Sanofi ($SNY) bought control of Shantha Biotechnics in 2009 as a way to access low-cost vaccine manufacturing in India. Now the drugmaker will use the subsidiary to expand insulin production.
|K. I. Varaprasad Reddy|
This week, Shantha Biotechnics kicked off work on a 460 crore ($75 million) plant in Medak, the Business Standard reports. The plant, which will make the human insulin Insuman, is expected to be online in 2019 and will eventually have the capacity to make up to 60 million cartridges annually, K. I. Varaprasad Reddy, founder and chairman of Shantha, told the publication.

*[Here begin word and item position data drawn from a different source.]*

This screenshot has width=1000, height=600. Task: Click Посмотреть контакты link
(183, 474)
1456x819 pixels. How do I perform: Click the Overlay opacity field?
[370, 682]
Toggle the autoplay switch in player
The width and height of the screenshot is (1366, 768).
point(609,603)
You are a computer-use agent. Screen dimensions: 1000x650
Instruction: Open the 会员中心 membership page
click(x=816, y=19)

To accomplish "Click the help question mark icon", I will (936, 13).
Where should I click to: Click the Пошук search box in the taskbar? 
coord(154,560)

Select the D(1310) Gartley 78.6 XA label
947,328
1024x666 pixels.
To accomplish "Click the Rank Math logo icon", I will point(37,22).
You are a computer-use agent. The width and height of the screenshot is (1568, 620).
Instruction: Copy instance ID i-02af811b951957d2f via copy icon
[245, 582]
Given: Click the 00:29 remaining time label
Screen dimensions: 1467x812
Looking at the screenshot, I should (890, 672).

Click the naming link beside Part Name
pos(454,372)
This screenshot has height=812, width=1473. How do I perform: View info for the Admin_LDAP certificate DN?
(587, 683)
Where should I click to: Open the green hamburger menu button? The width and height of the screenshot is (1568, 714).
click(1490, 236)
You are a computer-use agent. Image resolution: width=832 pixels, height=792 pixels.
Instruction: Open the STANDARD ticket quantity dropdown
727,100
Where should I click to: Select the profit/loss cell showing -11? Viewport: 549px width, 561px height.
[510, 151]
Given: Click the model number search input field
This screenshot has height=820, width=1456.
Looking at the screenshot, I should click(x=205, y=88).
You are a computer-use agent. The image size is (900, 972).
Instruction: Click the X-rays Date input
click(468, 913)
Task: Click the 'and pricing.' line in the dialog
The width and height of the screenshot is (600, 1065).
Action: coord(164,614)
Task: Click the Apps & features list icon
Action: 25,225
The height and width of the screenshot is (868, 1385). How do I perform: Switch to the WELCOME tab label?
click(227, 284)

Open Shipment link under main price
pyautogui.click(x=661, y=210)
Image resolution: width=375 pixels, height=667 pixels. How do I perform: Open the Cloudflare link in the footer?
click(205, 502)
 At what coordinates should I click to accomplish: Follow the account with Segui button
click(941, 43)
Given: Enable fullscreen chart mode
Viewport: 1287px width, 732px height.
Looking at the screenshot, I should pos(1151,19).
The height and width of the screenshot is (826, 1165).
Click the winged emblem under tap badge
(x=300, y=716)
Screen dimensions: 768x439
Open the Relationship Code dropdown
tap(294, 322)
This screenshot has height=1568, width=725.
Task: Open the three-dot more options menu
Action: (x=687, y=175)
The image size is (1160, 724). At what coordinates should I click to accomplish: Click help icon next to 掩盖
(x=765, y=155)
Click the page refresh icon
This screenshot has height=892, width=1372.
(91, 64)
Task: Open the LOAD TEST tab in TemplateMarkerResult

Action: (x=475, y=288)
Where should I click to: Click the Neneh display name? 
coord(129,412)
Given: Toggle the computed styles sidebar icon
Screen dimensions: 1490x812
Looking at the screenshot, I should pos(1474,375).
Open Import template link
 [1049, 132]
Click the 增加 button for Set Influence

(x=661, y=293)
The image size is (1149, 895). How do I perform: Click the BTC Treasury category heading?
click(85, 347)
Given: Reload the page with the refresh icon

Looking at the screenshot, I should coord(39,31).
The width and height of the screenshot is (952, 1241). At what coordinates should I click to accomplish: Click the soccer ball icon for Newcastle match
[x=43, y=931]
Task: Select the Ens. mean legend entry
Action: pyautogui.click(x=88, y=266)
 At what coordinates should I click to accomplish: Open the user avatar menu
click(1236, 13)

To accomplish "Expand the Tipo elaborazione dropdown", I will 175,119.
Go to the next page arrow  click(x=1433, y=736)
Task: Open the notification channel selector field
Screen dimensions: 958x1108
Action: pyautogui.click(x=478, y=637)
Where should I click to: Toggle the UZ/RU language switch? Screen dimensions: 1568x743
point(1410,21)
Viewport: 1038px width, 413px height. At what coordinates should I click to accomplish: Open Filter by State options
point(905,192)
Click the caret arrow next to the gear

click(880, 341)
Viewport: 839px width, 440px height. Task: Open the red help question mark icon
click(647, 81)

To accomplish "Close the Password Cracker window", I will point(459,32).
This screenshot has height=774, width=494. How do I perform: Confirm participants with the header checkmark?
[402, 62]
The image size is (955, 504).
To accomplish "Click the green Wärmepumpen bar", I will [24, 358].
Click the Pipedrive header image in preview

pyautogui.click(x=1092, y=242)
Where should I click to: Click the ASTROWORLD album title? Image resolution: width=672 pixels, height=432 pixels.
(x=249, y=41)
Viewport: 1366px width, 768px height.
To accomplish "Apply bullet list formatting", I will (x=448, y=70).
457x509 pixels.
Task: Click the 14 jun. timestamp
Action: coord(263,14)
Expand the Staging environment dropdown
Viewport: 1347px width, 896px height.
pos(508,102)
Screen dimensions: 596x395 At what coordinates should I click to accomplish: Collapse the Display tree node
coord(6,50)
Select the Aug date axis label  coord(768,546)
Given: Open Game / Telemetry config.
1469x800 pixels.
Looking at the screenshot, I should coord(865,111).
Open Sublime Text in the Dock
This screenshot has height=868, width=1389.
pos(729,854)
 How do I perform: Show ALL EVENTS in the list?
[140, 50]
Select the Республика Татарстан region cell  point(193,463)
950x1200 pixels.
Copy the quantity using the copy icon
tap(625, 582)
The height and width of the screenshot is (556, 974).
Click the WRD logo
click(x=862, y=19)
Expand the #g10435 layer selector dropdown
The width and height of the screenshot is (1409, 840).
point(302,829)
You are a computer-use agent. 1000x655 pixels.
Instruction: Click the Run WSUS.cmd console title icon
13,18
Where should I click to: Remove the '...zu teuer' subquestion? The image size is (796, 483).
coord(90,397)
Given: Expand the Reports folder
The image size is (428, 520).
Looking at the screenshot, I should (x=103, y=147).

Sanofi, which now has full ownership of Shantha, has had its ups and downs since buying control of the vaccinemaker 6 years ago. In 2010, UNICEF and WHO recalled and destroyed about 24 million doses of Shantha's low-cost pentavalent Shan5 based on reports of white sediment in vials. When the drugmaker was unable to hit their deadline for identifying and fixing the issues, it lost its qualification as a supplier. It took some effort, but the vaccinemaker regained that status last year and in November started production and sales of Shan5.
Production from the new insulin plant will come online as India, like much of the world, wrestles with growing numbers of Type 2 diabetes cases. According to stats cited by the Business Standard, there are about 65 million people with diabetes in India, and that number is expected to grow to 109 million by 2035.